An article in The Atlantic’s Renewal Project gives props to LISC Houston’s Amanda Timm and the women leaders of four other local groups partnered to repair hundreds of hurricane-ravaged homes in the ongoing wake of Harvey. Together, the collaborative is deploying a $17 million grant to make 480 houses livable again.
The excerpt below is from:
Five female leaders are rebuilding Houston after Harvey
The Harvey Home Repair Collaborative, The Renewal Project
On Aug. 25, 2017, Hurricane Harvey made landfall on the Texas coast as a Category 4 storm. For Houston, Harvey was a “1-in-1,000-year” flood event, dumping 50 inches of rain, the highest ever recorded rainfall for a hurricane in U.S. history. Nearly 150,000 single family homes were damage, with almost half belonging to households qualifying as low-income and unlikely to have the resources to recover without help.
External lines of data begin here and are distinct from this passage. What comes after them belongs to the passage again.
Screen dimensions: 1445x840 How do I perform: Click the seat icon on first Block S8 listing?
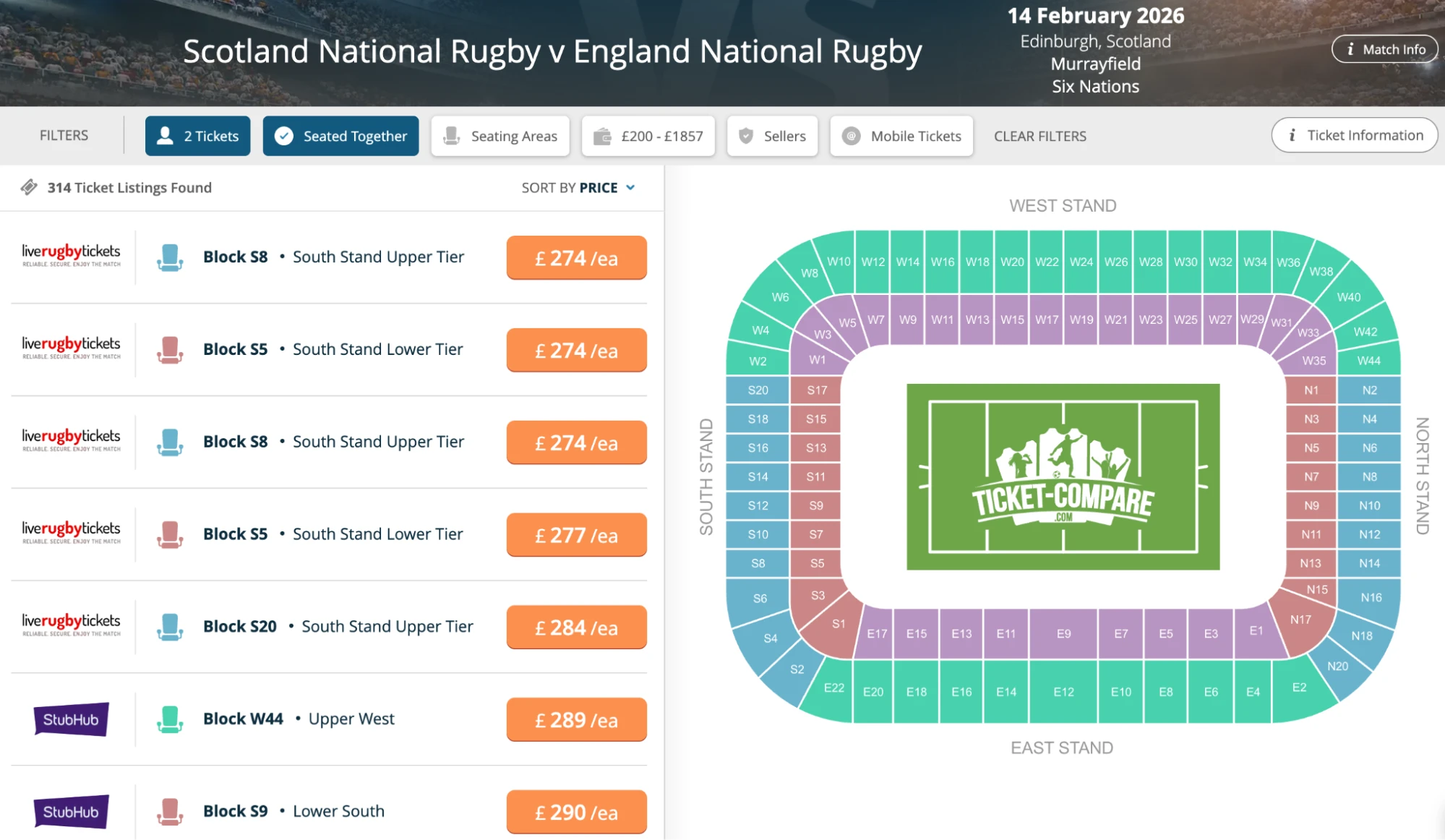(x=171, y=257)
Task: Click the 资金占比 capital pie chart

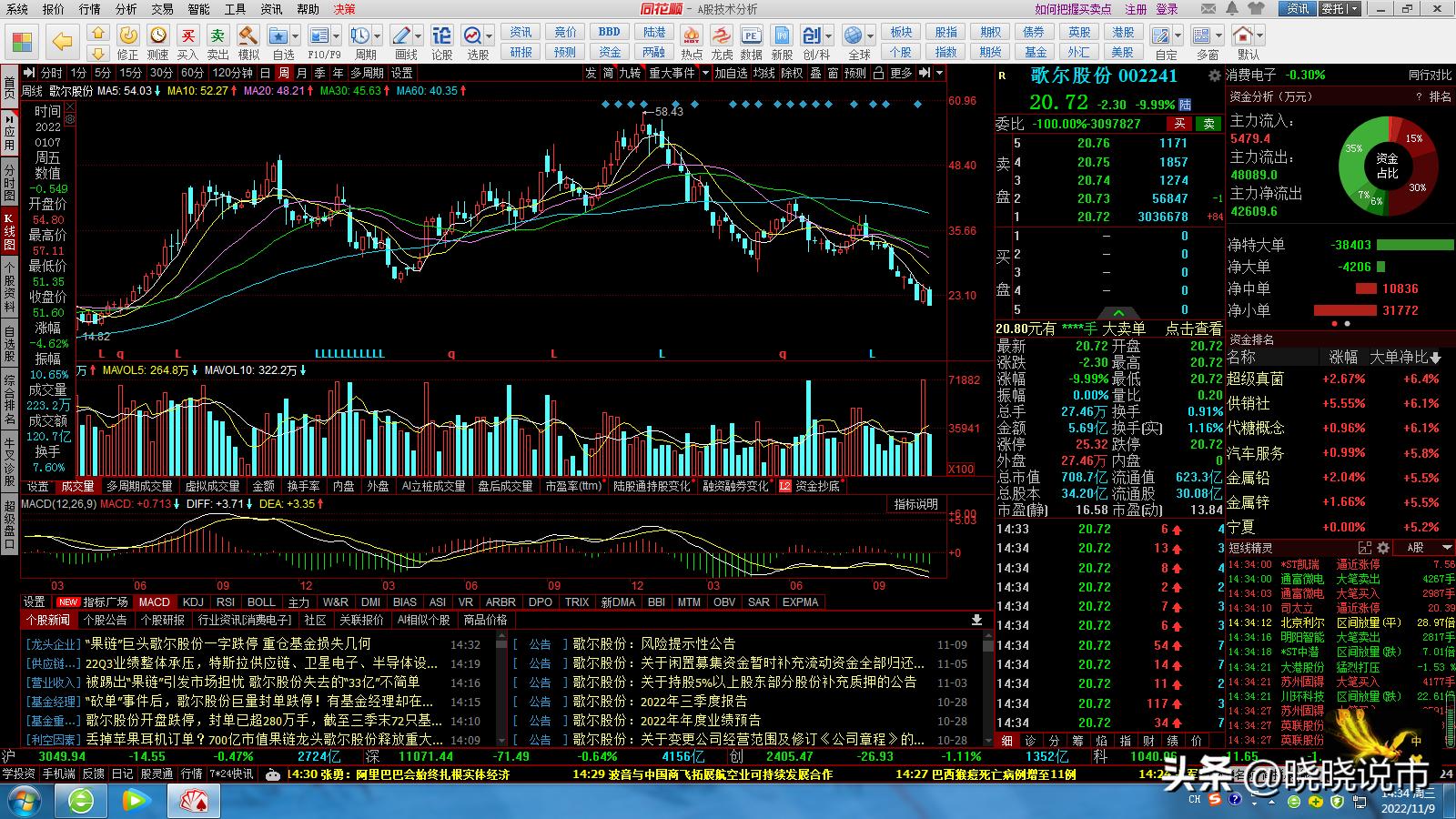Action: tap(1387, 164)
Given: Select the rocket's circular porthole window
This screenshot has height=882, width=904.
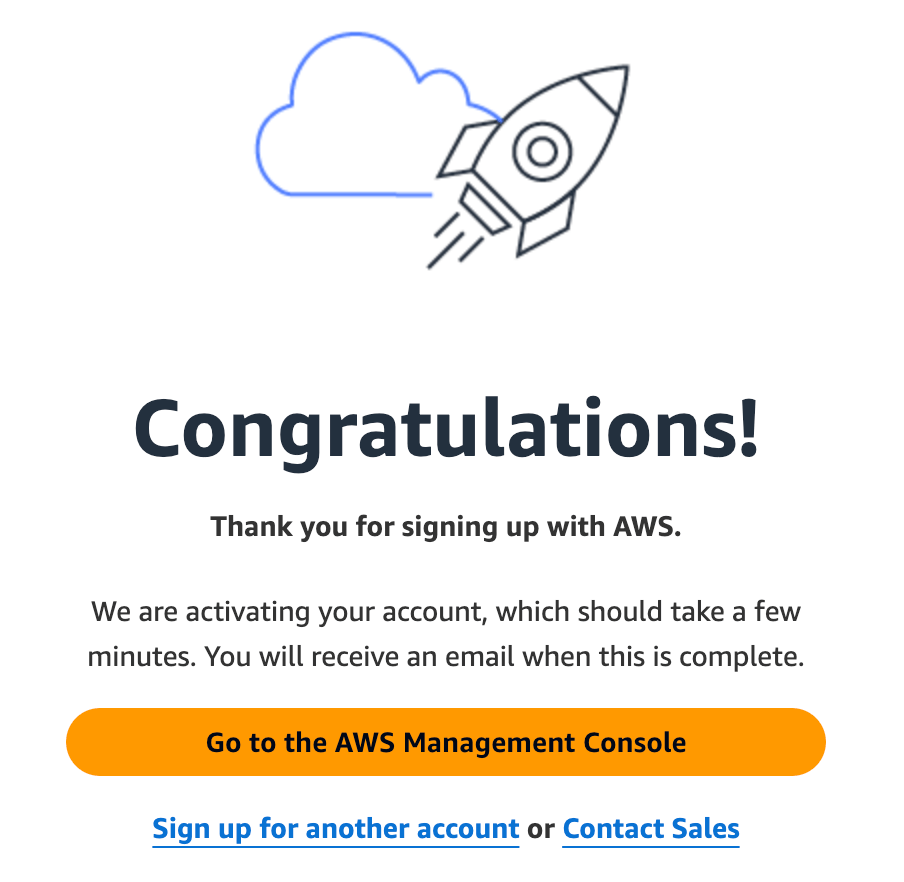Looking at the screenshot, I should pyautogui.click(x=542, y=152).
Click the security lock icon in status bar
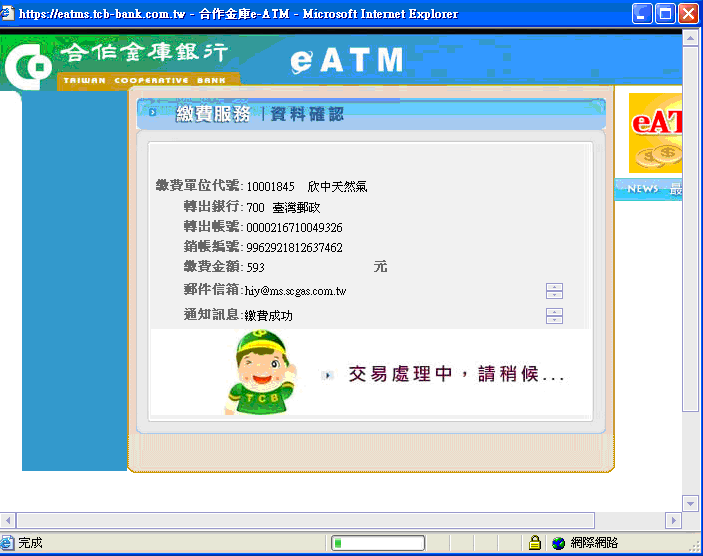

Affordable housing nonprofits quickly realized that no one organization could tackle a disaster of this magnitude—and so the Harvey Home Repair Collaborative was formed. Houston Local Initiatives Support Corporation (LISC) serves as the collaborative coordinator while Fifth Ward CRC, Houston Habitat for Humanity, Rebuilding Together Houston, and Tejano Center for Community Concerns serve as the home repair agencies. Each organization has served Houston for more than 20 years. The collaborative was awarded a $17 million grant to repair 480 homes. Their award was the largest single grant given by the Hurricane Harvey Relief Fund, managed by the Greater Houston Community Foundation.
These organizations are uniquely positioned to respond to the call. They are familiar with the neighborhoods and residents and have assembled a myriad of resources to meet the many community needs. More importantly, each of the organizations is motivated to respond to those who are traditionally underserved.
This collaboration is groundbreaking for several reasons. The executive directors of the five partner organizations are all women. It is a partnership in which the organizations share funding to meet the workflow. Independently, the organizations have competencies worthy of applause, and collectively, they can respond to people at every phase of recovery and set a precedent for maximized strength through collaboration.